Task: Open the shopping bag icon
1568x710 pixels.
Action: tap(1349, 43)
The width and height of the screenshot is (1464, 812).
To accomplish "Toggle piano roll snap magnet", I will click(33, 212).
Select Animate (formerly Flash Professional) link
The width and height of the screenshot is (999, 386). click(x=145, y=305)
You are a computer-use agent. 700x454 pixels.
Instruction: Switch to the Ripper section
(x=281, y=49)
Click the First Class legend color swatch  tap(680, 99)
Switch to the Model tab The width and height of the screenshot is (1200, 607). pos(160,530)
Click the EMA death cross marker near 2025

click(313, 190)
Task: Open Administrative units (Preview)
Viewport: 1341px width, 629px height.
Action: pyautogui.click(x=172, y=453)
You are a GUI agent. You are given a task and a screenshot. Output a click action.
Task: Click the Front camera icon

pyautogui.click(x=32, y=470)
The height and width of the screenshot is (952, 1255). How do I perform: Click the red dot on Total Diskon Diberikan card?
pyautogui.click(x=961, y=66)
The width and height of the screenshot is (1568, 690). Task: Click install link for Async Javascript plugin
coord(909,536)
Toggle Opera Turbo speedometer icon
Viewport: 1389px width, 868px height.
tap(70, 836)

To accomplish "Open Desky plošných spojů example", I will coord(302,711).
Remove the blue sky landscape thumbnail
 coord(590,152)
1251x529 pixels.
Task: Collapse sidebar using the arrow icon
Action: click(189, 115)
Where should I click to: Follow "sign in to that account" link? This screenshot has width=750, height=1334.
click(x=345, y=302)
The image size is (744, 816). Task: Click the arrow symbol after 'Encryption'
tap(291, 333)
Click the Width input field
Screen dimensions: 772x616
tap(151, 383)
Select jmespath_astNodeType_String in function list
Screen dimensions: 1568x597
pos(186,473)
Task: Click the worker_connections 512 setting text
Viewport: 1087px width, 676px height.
============
__REQUIRED ACTION__.
The answer should consist of every line from the listing above that includes the word "will".

__RESULT__.
To accomplish "Toggle piano roll snap magnet", I will click(33, 212).
To accomplish "Open Desky plošných spojů example", I will coord(302,711).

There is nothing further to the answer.